I was in the middle of a hectic night on call in the ED. I had a long list of patients to see—all with suicidal ideation of one form or another.
I begin evaluating the next patient. Stifling a yawn, I smoothly transition from HPI to ROS. How’s your sleep, appetite, energy? I am on a roll. Past Psychiatric History and Family History pass by like signposts on a late-night road trip. Turning the corner onto Social History, I am moments away from being able to check the patient off my list and that much closer to a few stolen moments of sleep.
“Have you ever been abused?” With that question, the momentum is broken. The patient, an older African American female, gets a faraway look in her eyes.
“Back then,” she finally says, “They could not get black teachers for the school in my neighborhood. So I had a white fourth grade teacher.” The patient reflected on how honored she felt that he singled her out and gave her special jobs to do. “I had never been shown attention from a white man before.” But then one day he took her into the broom closet and molested her.

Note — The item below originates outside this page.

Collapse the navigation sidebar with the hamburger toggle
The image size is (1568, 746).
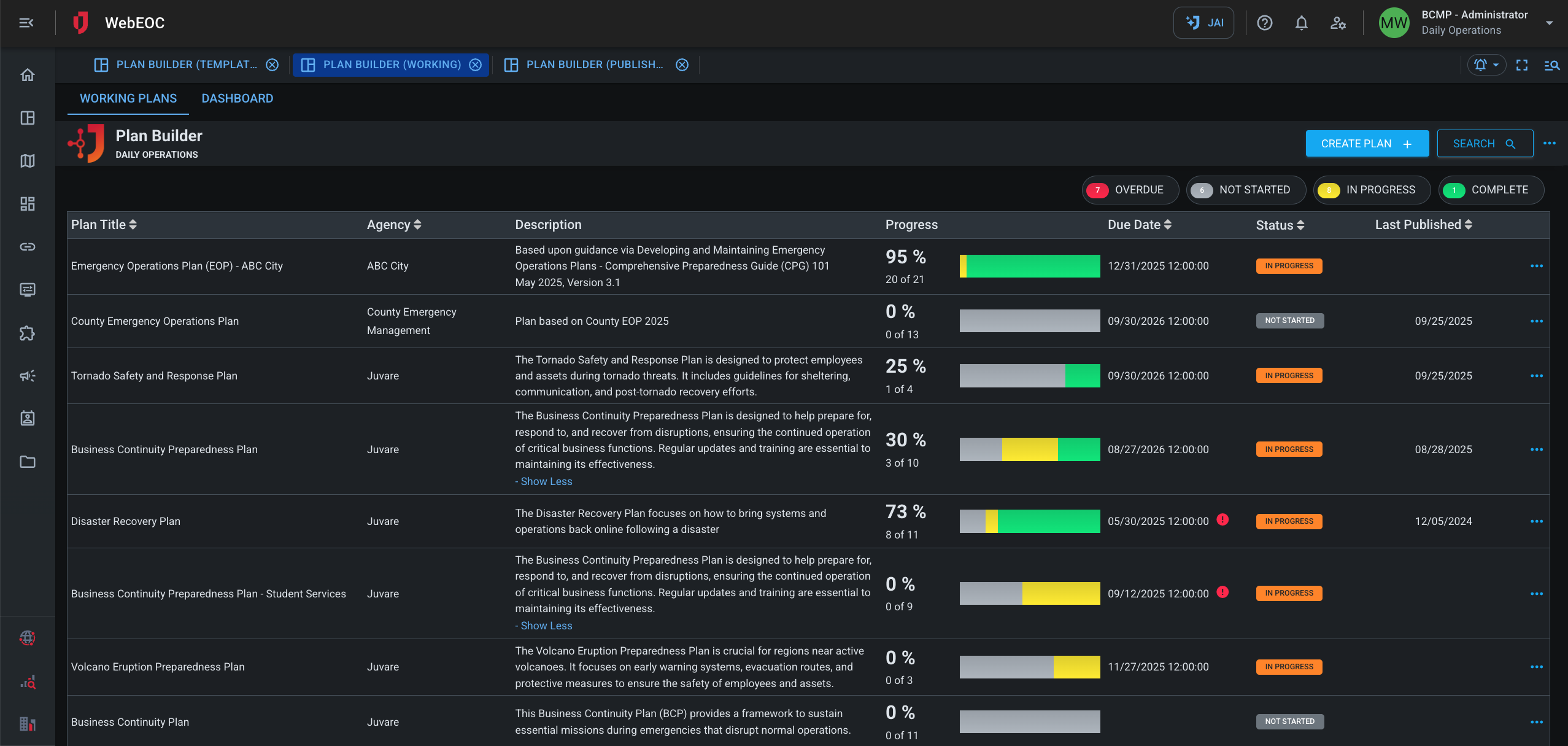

Mesmerized, I listened as the patient shared how more and more men from the neighborhood sexually abused her—shopkeepers, neighbors, cousins, brothers. When she challenged her brothers, they said, “That is just the way it is supposed to be.” The men would call to her from their houses as she walked down the street. “Hey, do you want a quarter?” The patient confided that she loved to swim and a day’s admission to the pool cost a quarter. “I swam every day.”
Quietly, the patient told me how much she hated it. How she would constantly change her walking route to avoid the calling men. But still they would find her. She had no one to go to for help. Her family was poor, and her mother was always working. Her father was an alcoholic.
But a neighbor lady seemed to know what was happening. One day, she gave the patient her daughter’s old green bike. Now the men would call, but the patient could pedal fast and get away. “Yes, I loved that green bike,” the patient smiled, “I took such good care of it.”
Deeply touched, I gazed upon this former medical record number on a checklist and said, “You are a strong woman.” She looked at me and said, “That is the way with African American women. We have to be strong no matter what. We are just supposed to take whatever life gives us. We are not supposed to ask for help.”
Silently, I thanked her for derailing my goal-directed history evaluation, and for taking me on a cross-cultural detour through the pain of poverty, racial tension, and sexual aggression. Her story of the power of a neighbor’s kindness in the midst of a neighborhood’s inhumanity touched my soul, and forever I will carry the image of that old green bike along with the determined little girl for whom it was a link to sanity.